An example might be a medical insurance payment which did not get the modifier code which was attached to the claim form.
Another example might be patient insurance information which is not linked to the correct insurance company.
In our experience working for medical offices, questions are most often asked about patient and insurance billing, and payments and adjustments.
The question might be "I have two identical transactions for the same patient.
One of them posted correctly and one did not".
What the technical team needs: We begin by clearly identifying the problem, documenting it and defining possible solutions.
This may appear to be one step.
In fact it is not.
Several steps are required which accounts for why you may feel the programmers are being unreasonable in requesting information.
Effective research requires:
- Specific information for several patient records where the known problem(s) exists.
- That same information for at least two patients where the same type of transactions were presented and processed with no detectable errors
- If there are no situations where an error condition does not occur, we need to know that.
Screen shots - Electronic copies of the transaction files
- Electronic copy of the database.
An error on one and not on another indicates there is a difference.
Our job is to find what is different and then deal with it.
The difference may not be easy to identify but there is always something different.
What technical folks look for: If the transactions were provided by an outside service those transactions often vary slightly for a number of reasons.
- One might be the information provided to them differed in a way that appeared to the provider as insignificant or was not noticed.
- Another may be the patient record was modified after the information in question was sent to the outside service.
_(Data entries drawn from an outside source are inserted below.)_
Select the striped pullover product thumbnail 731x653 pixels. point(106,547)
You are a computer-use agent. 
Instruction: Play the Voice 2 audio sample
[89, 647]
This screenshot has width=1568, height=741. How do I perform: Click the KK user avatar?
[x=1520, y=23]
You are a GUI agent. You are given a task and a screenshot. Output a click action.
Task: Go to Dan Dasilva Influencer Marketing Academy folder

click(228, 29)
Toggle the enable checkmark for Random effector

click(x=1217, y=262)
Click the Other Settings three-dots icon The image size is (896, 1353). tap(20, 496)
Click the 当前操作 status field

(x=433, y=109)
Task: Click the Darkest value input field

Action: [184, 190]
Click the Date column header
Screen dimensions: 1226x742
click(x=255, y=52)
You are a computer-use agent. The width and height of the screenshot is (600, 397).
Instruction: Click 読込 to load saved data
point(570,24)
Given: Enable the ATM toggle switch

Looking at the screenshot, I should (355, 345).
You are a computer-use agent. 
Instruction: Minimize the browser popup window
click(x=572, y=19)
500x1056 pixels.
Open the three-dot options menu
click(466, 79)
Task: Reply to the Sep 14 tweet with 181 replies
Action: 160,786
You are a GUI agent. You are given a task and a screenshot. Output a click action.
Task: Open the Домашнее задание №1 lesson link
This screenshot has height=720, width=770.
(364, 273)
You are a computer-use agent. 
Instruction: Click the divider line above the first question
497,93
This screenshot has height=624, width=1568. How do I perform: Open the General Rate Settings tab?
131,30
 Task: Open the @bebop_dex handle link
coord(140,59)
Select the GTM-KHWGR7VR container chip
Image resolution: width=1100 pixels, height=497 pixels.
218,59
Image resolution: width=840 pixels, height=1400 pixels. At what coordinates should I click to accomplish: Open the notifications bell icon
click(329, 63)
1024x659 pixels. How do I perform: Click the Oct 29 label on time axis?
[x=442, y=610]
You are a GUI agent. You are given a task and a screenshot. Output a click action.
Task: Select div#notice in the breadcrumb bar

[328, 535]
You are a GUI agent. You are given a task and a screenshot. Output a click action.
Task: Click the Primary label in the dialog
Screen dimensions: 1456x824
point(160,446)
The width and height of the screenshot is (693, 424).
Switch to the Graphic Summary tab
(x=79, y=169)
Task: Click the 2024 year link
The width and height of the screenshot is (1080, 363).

The problem is usually the data although it could be a different program in the processing cycle which created or modified the data in question.
The resolution is to fix what caused the data to be incorrect.
Another common source of programming problems, simply put is expectations.
The user expects the program to do something it was not designed or programmed to do.
This becomes a business decision.
- Can the program be modified and if so at what cost?
- Can the clinic justify that cost based on its effect on the business of the clinic?
- Is a manual work-around the best option?